So the world sends me these nudges that hammer home to me the importance of practicing compassion.

For example, the world’s sweetest, most gentle black lab puppy showed up in our neighborhood last week. He took an interest in all of us — my family, our neighbors, our dogs. Eventually, I caved and pet his sweet face, and he has been glued to my side almost constantly since. He has heartworms; he’s not microchipped; he needs a family. He just wants to be loved. And the universe says: Liz, it’s time to practice compassion.

I turn on the news in the evening and I see the carnage of the day. An executive order or action that has brought pain and suffering to those in the world, and my heart just aches. But an achy heart does no good, so I instead channel this energy into speaking out, writing letters, looking for ways to spread compassion within my bubble. Eventually, I will find a way to identify and help local refugees who desperately need a kind face and an open heart. (If you know of a way I can help, please do tell me! I can’t get anyone to return calls or emails.) With each newscast, the universe says to me: Liz, it’s time to practice compassion.

A week ago, I had just one lone student come to my Saturday yoga class.

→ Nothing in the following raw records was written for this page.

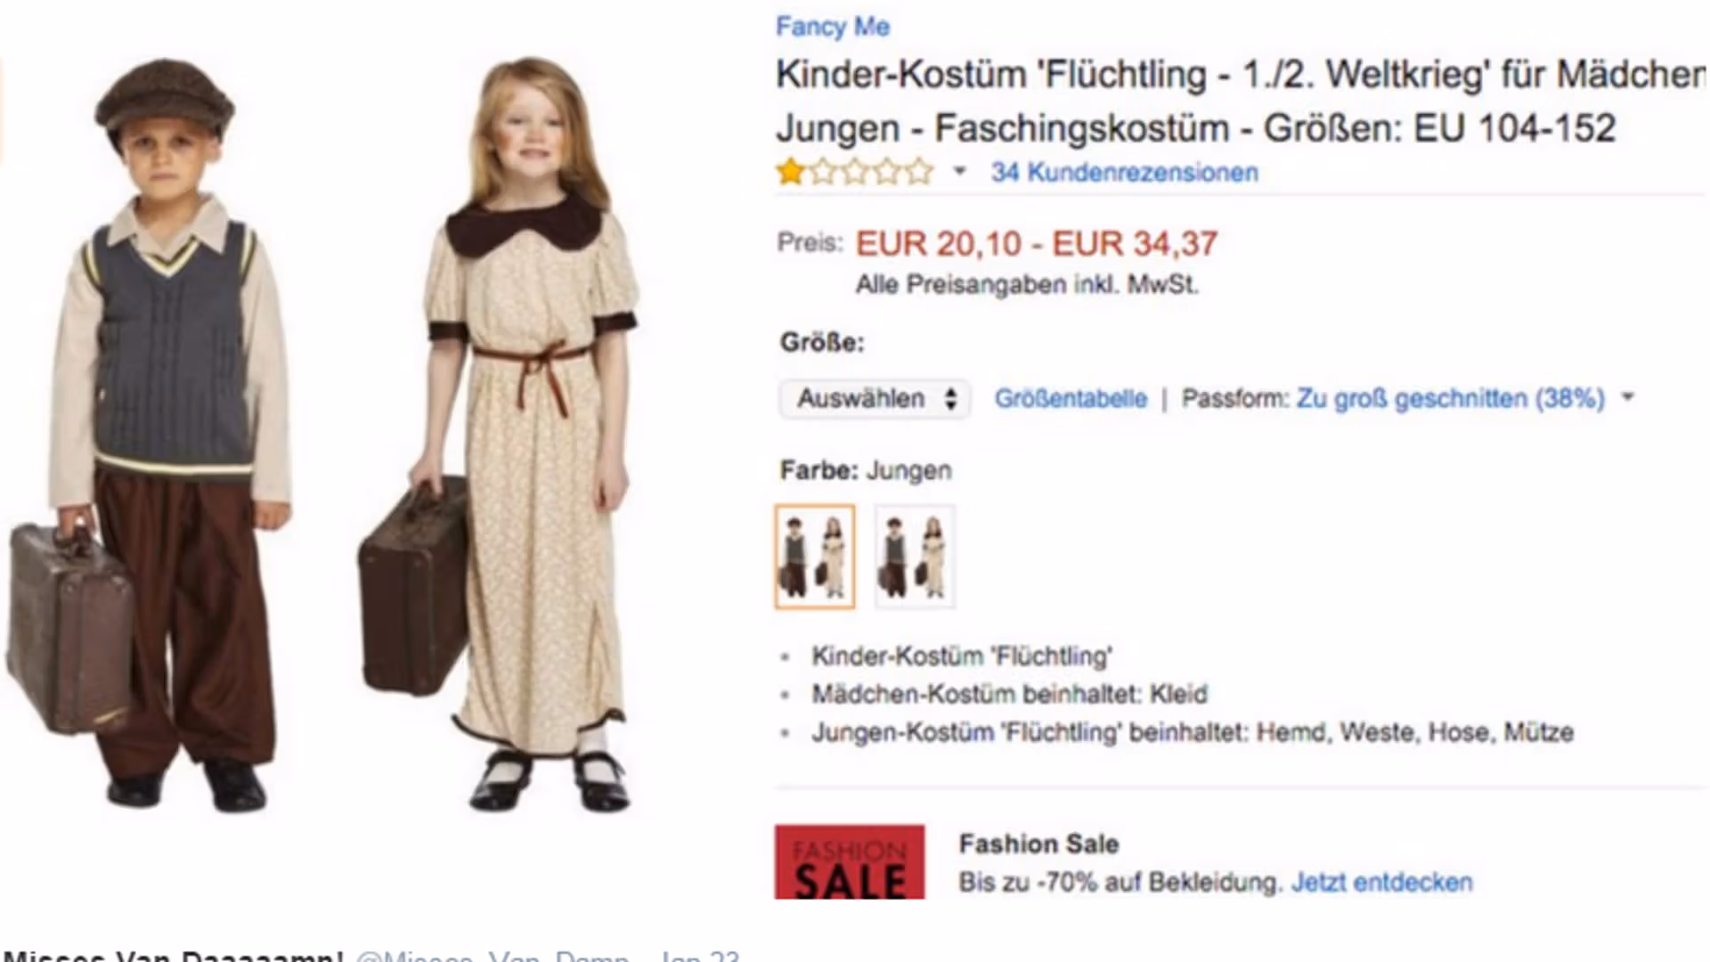Screen dimensions: 1710x962
Task: Open the 34 Kundenrezensionen reviews link
Action: pos(1124,172)
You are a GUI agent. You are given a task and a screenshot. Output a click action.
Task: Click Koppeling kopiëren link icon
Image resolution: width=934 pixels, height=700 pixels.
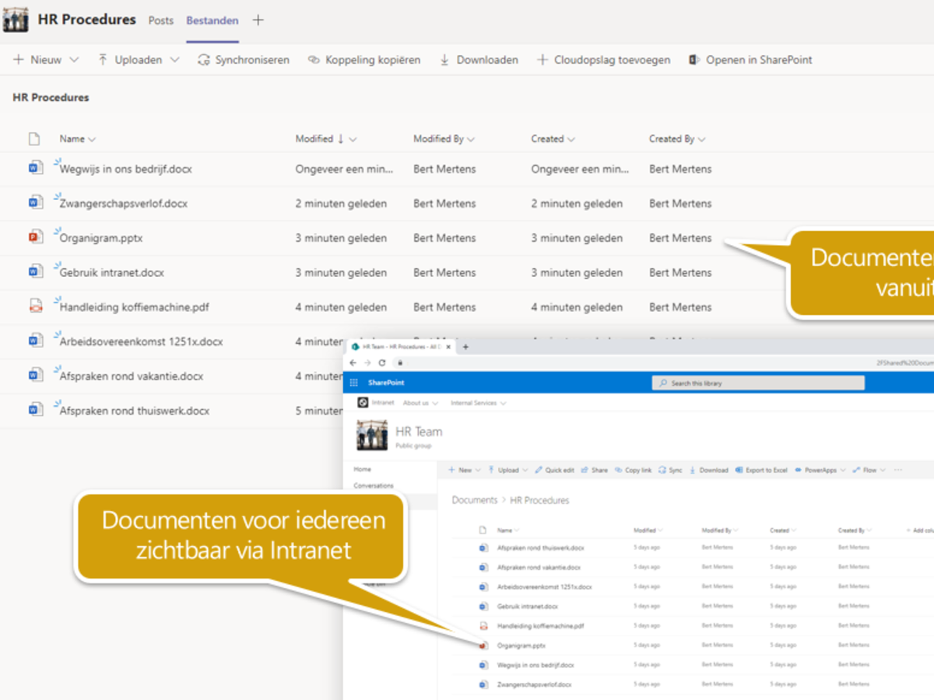pyautogui.click(x=314, y=60)
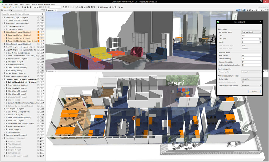Select the Whiteboard layer in Large Meeting Room
The image size is (269, 162).
tap(14, 62)
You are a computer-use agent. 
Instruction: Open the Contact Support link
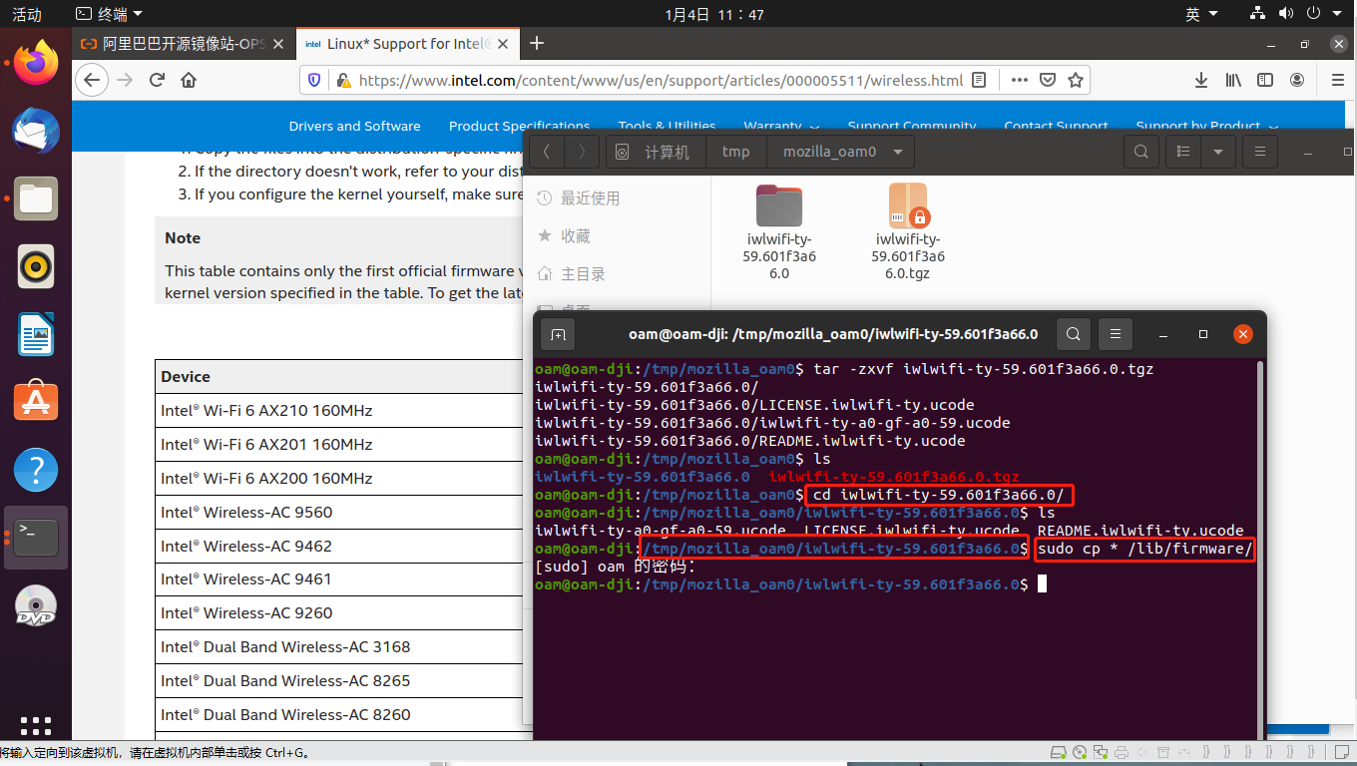pyautogui.click(x=1056, y=126)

She had every expectation that I’d call the whole thing off, but I saw no reason for us both to just leave without doing anything. So we had a quiet, peaceful Saturday morning yoga practice. At several points, she just couldn’t stop herself from saying, “I’m so grateful you’re doing this for me.” But she needed a yoga practice, and I could clearly see that. The universe was saying to me: Liz, it’s time to practice compassion.

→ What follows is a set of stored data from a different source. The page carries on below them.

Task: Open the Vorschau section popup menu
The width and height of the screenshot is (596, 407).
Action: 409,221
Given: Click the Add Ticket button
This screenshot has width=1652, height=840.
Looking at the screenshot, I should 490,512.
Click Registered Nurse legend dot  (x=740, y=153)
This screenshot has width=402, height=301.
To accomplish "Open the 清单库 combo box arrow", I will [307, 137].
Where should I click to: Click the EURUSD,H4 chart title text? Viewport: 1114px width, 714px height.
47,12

An endless wave of students email me with messages about how they’ve caught the flu, have to get a car repaired, or have any number of other issues that preclude their best performance in class right now. It would be too easy to dismiss these students; instead, the universe compels me: Liz, it’s time to practice compassion.

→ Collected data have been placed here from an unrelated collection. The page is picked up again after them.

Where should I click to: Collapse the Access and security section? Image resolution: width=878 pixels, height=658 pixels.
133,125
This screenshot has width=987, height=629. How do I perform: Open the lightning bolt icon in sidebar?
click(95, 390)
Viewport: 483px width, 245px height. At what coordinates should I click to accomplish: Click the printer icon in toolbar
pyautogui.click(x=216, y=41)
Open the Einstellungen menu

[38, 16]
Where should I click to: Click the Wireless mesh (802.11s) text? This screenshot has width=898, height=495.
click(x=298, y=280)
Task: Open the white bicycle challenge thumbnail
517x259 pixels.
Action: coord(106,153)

One thing I’ve noticed, though, is how compassion with others, almost by design, requires compassion with self. Kristin Neff is the expert on self-compassion (you can see her work here). Ultimately, compassion is about recognizing pain or grief, putting aside any judgment or critique, and doing what you can to nurture and support someone who is feeling pain or grief. Without compassion towards yourself, it’s much harder to truly remain present for and supportive of the pain others feel. But how to find that compassion for self in a world that is chock full to bursting with shoulds? Kristin Neff writes, beautifully:

Self-compassion is a practice of goodwill, not good feelings. In other words, even though the friendly, supportive stance of self-compassion is aimed at the alleviation of suffering, we can’t always control the way things are. If we use self-compassion practice to try to make our pain go away by suppressing it or fighting against it, things will likely just get worse. With self-compassion we mindfully accept that the moment is painful, and embrace ourselves with kindness and care in response, remembering that imperfection is part of the shared human experience. This allows us to hold ourselves in love and connection, giving ourselves the support and comfort needed to bear the pain. (Read more here.)

I just love this. At its root, compassion is about acceptance, kindness, and care. It’s support. It’s comfort. It’s presence, recognition, and kindness.

Over and over and over again, compassion just keeps springing to mind. The world needs so much more of it right now, and I hope you, too, will listen to the universe asking you to spare what compassion you can… both towards yourself, and towards others.